#### [Document excerpt]
He handed me over a small, blue-coloured paperback book of magic tricks (which I still have to this day). This naturally made my Mum quite happy, but as she turned away from that heart-warming scene, good old Granddad stopped me and quietly, but very seriously said
"now that will be 50p, please!"

He held out his hand. Of course I stumped up the coins out of what little pocket money I had, and not another word on the subject was uttered. I didn't mention it to my Mum until just after his death in late nineties. She just laughed and laughed, and it still comes up in conversation when anyone in the family is reminiscing.

If I get to his age and am lucky enough to have grandchildren of my own, I honestly hope I can be as stingy and as awesome as he was!
(, Fri 3 Jun 2011, 12:44, Reply)
My grandma, in the last ten or so years of her life,
suffered from Parkinson's which gradually progressed into Parkinson's Dementia.

For the most part it was actually pretty horrible; I can remember the first time we visited her in her dementia unit, surrounded by all the things that used to sit in the house she raised my mum and her four siblings in, which her and my grandad had to sell after she couldn't handle the stairs any more.

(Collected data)
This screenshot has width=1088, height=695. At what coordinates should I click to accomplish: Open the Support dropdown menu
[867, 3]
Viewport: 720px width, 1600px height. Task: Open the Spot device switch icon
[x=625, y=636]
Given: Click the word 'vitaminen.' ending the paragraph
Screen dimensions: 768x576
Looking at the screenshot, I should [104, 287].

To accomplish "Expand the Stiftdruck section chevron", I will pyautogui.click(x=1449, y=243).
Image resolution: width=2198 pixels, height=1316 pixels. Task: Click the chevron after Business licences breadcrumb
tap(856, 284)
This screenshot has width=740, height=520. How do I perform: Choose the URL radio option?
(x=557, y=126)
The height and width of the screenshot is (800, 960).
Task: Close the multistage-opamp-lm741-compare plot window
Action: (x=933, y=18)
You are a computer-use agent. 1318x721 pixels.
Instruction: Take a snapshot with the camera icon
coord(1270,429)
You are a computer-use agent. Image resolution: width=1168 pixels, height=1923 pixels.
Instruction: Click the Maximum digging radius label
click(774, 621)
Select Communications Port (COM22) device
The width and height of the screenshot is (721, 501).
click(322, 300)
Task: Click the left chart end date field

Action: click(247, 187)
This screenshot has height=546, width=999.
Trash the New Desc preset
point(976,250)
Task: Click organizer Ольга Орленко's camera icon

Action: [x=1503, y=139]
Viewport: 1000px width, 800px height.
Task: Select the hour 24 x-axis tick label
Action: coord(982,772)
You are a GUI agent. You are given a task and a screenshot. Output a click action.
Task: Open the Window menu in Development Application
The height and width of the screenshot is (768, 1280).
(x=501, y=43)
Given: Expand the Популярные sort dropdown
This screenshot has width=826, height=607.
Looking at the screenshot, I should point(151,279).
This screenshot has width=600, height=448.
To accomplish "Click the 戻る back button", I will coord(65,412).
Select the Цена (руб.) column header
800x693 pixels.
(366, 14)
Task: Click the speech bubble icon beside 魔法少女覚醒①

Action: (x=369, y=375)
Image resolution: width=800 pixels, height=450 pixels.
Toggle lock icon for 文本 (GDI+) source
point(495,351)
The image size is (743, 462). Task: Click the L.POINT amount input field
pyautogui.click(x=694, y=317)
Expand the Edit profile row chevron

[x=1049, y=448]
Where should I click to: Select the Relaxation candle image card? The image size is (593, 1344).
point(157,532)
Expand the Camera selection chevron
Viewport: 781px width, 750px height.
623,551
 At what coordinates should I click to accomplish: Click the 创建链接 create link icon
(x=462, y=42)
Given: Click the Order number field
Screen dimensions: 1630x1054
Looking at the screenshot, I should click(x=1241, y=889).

#### [Directions]
(A) In the text about grandparents, how much did Granddad ask to be paid for the book of magic tricks?
(B) Write out the text about grandparents between "He handed me" and "2011, 12:44, Reply)", inclusive.

#### [Solutions]
(A) 50p

(B)
He handed me over a small, blue-coloured paperback book of magic tricks (which I still have to this day). This naturally made my Mum quite happy, but as she turned away from that heart-warming scene, good old Granddad stopped me and quietly, but very seriously said
"now that will be 50p, please!"

He held out his hand. Of course I stumped up the coins out of what little pocket money I had, and not another word on the subject was uttered. I didn't mention it to my Mum until just after his death in late nineties. She just laughed and laughed, and it still comes up in conversation when anyone in the family is reminiscing.

If I get to his age and am lucky enough to have grandchildren of my own, I honestly hope I can be as stingy and as awesome as he was!
(, Fri 3 Jun 2011, 12:44, Reply)